I agree with Fogel. I have an mbuna tank with 3 obliquedens only one has a little bit of color. They hold their own as far as agression but do look drab.


----------



## gmaschke

I have Kyoga Flamebacks mixed with Acei (ngara whitetail) and they bothe breed and look awesome. I have seen now aggression or intimidation between the groups.


----------



## kuhliLoachFan

Metriaclima estherae are ********, really, and I don't think any species smaller than them will survive in that tank.

So regardless of species, any lake victoria juvenile, or even the smaller adult species, stuck in with 6" zebras, it ain't pretty.

W


----------



## kuhliLoachFan

That was neat. It auto-censored me.

W


----------



## africancichlidcentral

I've had exceptional experiences keeping mbuna with victorians. In fact, I think in almost every tank I keep one species of each. Here are a couple recommended combos and I'm also keeping live plants in all my tanks now. Haplochromis sp. 44 or Nyererei with Pseudotropheus saulosi or demasoni is my favorite combo because they keep aggression in check for the most part. In species tanks these can be a challenge to keep due to extreme aggression but I don't see that nearly as much when kept together in a 4' or larger tank. Also, Yellow Labs will go well with just about any Victorian.


----------



## alanastar

:thumb: i keep vics with some of the mbuna above, mainly Pundamilia and Neochromis.

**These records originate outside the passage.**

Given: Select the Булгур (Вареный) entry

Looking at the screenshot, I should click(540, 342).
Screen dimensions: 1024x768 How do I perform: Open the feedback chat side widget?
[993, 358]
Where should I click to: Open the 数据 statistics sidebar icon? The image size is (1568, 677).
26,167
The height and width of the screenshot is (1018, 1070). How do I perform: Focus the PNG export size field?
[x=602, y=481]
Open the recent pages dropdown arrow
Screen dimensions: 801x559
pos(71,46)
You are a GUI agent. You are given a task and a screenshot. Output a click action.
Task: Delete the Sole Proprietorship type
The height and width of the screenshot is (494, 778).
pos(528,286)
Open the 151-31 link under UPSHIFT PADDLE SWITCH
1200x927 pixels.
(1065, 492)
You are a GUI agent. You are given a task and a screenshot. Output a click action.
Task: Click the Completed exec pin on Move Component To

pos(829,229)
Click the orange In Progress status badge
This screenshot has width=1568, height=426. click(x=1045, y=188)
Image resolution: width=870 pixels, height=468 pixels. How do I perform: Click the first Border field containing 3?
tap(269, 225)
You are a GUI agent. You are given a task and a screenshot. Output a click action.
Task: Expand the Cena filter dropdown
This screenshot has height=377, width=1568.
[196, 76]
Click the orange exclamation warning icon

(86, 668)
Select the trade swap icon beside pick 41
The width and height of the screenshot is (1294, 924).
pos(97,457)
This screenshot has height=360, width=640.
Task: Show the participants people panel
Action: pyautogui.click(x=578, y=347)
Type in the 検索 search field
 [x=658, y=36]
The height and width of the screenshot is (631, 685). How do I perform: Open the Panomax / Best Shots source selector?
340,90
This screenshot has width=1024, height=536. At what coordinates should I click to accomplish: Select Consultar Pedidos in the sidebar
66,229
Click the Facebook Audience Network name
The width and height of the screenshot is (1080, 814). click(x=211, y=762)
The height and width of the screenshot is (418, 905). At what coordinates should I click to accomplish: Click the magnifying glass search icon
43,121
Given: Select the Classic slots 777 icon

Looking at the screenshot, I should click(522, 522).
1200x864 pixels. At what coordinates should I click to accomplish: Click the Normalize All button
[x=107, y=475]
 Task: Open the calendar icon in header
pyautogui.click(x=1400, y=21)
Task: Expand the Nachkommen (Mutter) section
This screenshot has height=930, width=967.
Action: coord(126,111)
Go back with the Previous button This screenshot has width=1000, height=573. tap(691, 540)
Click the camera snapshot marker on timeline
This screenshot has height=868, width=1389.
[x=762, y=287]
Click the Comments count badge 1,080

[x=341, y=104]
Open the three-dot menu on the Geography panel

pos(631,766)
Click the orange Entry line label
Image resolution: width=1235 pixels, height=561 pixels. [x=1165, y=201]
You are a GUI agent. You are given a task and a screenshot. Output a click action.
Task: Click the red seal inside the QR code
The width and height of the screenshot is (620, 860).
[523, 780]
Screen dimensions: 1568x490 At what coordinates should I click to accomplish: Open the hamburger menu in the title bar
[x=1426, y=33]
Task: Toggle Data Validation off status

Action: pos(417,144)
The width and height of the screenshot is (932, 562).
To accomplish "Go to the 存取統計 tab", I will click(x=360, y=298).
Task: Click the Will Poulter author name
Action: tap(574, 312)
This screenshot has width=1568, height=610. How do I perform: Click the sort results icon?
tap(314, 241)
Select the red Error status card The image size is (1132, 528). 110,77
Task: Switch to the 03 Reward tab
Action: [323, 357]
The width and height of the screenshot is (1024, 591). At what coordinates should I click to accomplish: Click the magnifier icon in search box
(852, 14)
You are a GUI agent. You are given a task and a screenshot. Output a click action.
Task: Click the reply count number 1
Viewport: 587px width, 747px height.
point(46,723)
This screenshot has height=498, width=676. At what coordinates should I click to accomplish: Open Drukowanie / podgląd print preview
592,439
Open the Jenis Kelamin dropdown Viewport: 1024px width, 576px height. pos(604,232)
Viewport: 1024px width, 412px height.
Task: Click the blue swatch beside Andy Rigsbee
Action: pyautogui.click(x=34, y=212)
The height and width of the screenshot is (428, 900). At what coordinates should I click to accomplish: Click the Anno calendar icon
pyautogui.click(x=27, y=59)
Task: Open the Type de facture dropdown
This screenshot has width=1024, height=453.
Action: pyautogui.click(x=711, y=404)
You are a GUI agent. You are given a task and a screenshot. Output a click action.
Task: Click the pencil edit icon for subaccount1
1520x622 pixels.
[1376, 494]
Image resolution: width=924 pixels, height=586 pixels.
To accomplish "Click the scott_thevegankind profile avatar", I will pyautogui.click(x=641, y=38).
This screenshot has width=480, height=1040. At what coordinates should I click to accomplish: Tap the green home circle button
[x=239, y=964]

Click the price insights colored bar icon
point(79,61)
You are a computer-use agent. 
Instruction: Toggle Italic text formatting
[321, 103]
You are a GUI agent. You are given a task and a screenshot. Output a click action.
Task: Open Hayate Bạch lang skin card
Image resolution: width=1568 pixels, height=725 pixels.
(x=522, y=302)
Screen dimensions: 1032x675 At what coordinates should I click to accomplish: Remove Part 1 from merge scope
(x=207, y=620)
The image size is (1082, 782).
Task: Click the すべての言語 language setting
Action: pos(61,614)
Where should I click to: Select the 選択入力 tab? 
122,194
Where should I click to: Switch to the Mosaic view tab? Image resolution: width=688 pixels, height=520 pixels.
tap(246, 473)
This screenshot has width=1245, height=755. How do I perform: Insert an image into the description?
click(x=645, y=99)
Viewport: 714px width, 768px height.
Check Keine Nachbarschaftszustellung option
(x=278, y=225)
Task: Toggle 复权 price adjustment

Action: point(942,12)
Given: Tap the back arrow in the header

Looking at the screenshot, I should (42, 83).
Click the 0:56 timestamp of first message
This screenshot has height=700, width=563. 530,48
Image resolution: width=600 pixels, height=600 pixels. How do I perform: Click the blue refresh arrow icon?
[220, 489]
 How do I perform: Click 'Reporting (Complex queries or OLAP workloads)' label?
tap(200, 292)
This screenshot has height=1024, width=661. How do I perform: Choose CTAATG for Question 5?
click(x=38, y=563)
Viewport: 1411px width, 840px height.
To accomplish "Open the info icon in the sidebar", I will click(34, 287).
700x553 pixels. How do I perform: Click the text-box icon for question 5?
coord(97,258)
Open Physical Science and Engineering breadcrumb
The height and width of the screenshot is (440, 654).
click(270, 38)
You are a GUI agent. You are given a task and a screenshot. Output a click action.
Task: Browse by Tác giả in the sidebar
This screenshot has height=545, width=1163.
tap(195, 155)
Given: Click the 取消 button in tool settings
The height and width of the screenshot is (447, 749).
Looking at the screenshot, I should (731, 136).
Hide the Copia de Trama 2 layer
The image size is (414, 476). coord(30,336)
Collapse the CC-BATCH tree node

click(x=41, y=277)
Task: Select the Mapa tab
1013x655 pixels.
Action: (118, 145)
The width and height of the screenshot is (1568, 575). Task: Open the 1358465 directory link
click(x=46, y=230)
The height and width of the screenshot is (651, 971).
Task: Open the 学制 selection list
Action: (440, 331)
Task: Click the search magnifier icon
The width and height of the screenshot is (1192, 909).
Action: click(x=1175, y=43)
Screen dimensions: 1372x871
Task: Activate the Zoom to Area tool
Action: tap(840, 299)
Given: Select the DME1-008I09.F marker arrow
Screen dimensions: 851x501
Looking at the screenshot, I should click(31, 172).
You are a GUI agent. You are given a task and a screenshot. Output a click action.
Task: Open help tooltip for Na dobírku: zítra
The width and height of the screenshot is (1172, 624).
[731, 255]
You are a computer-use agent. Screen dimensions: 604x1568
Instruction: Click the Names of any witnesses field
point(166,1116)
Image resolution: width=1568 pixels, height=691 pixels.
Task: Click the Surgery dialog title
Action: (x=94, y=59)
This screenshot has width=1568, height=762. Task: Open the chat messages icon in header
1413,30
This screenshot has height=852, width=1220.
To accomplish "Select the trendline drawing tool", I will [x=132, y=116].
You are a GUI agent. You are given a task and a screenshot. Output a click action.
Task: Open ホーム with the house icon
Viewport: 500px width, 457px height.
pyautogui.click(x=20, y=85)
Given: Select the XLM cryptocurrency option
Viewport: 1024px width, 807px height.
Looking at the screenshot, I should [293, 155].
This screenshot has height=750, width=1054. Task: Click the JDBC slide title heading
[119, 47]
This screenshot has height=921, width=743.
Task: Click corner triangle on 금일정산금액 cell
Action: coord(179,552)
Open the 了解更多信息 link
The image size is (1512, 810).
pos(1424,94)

For fish like hippo point salmon,chilotes and Aullaudi i keep mailawi haps like Ahli and Protomelas

Surprisingly my Piceatus are breeding in a tank with Lethrinops ! i do not expect this to last.

But i do not over stock my tanks and like 6-8 of each species rather than pairs. 
Young fish are more forgiving but as they mature always expect the odd fight.

Given a large tank you may try a group of Nyererei, but you do have some of the more boisterous species.


----------